Table of Contents
1. Problem Statement
Continuous integration (CI) is an approach to the software development process in which disparate working branches are constantly merged with the master branch, oftentimes after each incremental change or added feature. One of the main advantages of CI is that it avoids “integration hell,” a situation that arises when individual team members work on separate branches for extended periods of time before merging to the master branch. Delaying branch merging greatly increases the chances that incompatible code changes are made which will then take an inordinate amount of time and effort to integrate. However, CI does not come without its own problems. In order to effectively practice CI, developers need be constantly aware of broken builds and failing tests caused by these frequent changes. In order to ease the burden on the developer, companies have created tools to automate some of these routine tasks (i.e. performing automated builds of and tests on the code base). By routinely building and testing, these tools allows bugs and other errors to be quickly discovered and resolved during the development process. In this way, CI becomes a natural complement to test-driven development, allowing stable and deployable code to be produced throughout the development cycle.

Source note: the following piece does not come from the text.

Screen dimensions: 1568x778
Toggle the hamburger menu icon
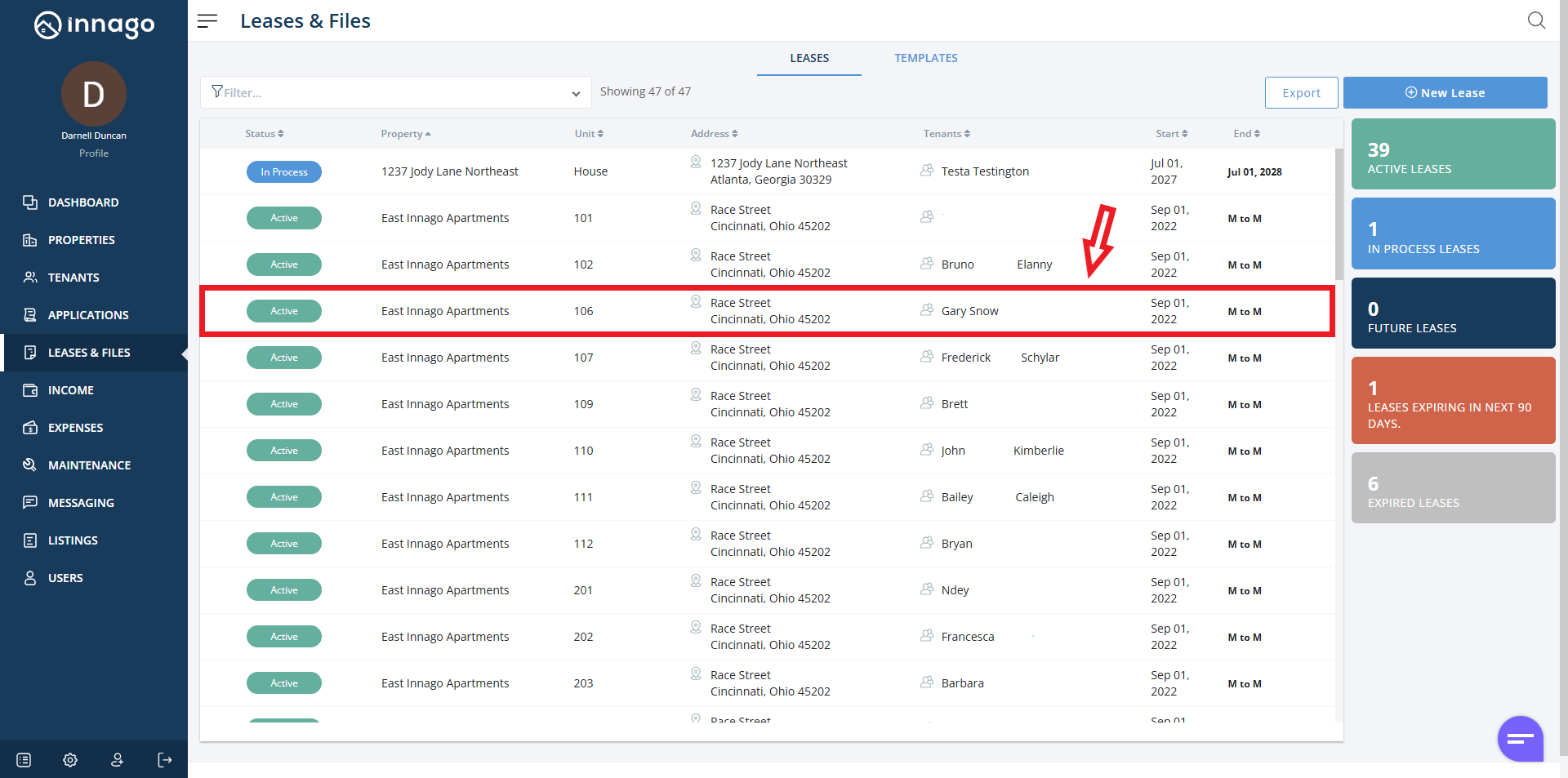[x=207, y=21]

However, these advantages also come with a cost. Since project commit cycle strategies should be determined up front for continuous integration, the initial work required for CI projects is greater than the work for non-CI projects. This initial work is further increased if CI tools will be used during project development as each tool also requires setup and customization for each project. While CI tools often try to simplify this initial setup process, many only provide partial solutions. Take Travis CI, one of the most popular CI tools, as an example. Through its GitHub app, Travis CI has simplified account creation and activation to logging into their website with GitHub credentials and clicking on a button next to the repo that you want to enable its services on. While this sets up the integration, nothing will actually happen until a .travis.yml file is created and customized in the repository. Even though the customizations are well documented, this process is arcane to novice users and is one of the most common complaints about Travis CI. We’ll refer to this as CI’s “inaccessibility” problem.
Another barrier to using CI effectively results from the fact that it is inherently dependent upon the total participation of the contributors to a code base, their adherence to a tightly-constrained commit cycle, and their willingness to pause development to resolve errors as they occur. This can lead to several undesirable outcomes. On the one hand, when a build fails, a project can grind to a halt as team members shift focus away from their currently assigned tasks in order to resolve the errors introduced into the code base. On the other hand, if builds fail regularly due to simple and easily-remedied mistakes, the entire team can eventually abandon the CI approach entirely by simply ignoring the status of the builds and continuing on with their work as they would otherwise. Some have argued that these outcomes completely negate the usefulness of CI. We’ll refer to this as CI’s “rigidity” problem.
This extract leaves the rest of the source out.